Cholakkulam is a village in Malappuram district of Kerala. It is situated in Melattur. The name Cholakkulam came from the Malayalam words 'Chola' (Stream), 'Kulam' (Pond); i.e., 'Place where there is a pond with a stream'. The village is well connected to Perinthalmanna (17 km), Mannarkkad (24 km), Manjeri (23 km) and Karuvarakundu (11 km). The shortest route connecting Kozhikode with Palakkad (via Manjeri - Pandikkad - Melattur - Mannarkkad, 134 km) passes through this village.

==Facilities==

Basically nearby town is melattur, buses passing are available to Kozhikode, Mannarkkad, Palakkad, Kalikavu, Nilambur, Edathanattukara and Thrissur.

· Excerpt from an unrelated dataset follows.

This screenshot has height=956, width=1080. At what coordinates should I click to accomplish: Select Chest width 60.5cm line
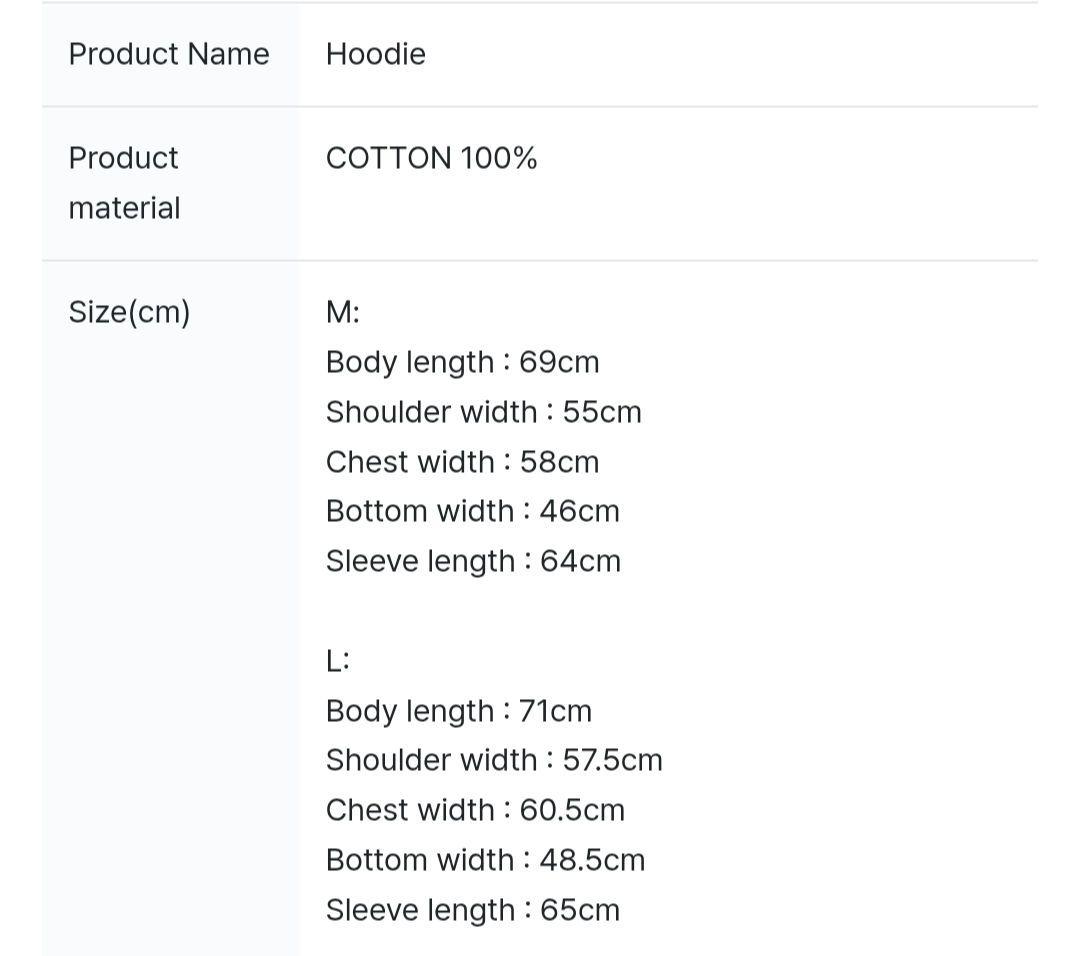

The Shoranur-Nilambur Railway Line passes through Cholakkulam, with all trains stopping in Melattur. Trains to Palakkad, Ernakulam, and Thiruvananthapuram will be available from here.
In terms of education, a government-aided Lower Primary School is situated in Cholakkulam. Government owned KSEB Substation is situated here. Cholakkulam is the meeting place for the village folks. Golden City is the center point of Cholakkulam and grocery stores, bakeries and snack shops are situated here. Additionally, Cholakkulam hosts semi industrial activities, including metal and wood fabrication, timber processing and merchandising of rubber and coconut. The population is highly educated, with many residents employed in Government, Semi-Government organizations and Middle East countries, etc. A government affiliated library named Anaswara Vayanashala runs here with active involvement in the cultural and sport activity promotion.

==Culture==
Cholakkulam village is a predominantly Muslim populated area. Hindus exist in comparatively smaller numbers. So the culture of the locality is based upon Muslim traditions. Duff Muttu, Kolkali and Aravanamuttu are common folk arts of this locality. There are many libraries attached to mosques giving a rich source of Islamic studies. Most of the books are written in Arabi-Malayalam which is a version of the Malayalam language written in Arabic script. People gather in mosques for the evening prayer and continue to sit there after the prayers discussing social and cultural issues. Business and family issues are also sorted out during these evening meetings. The Hindu minority of this area keeps their rich traditions by celebrating various festivals in their temples. Hindu rituals are done here with a regular devotion like other parts of Kerala.

==Transportation==

Cholakkulam village connects to other parts of India through Perinthalmanna town. National highway No. 66 passes through Tirur and the northern stretch connects to Goa and Mumbai. The southern stretch connects to Cochin and Trivandrum. Highway No. 966 goes to Palakkad and Coimbatore. The nearest airport is at Kozhikode. The nearest major railway station is at Shoranur Junction railway station.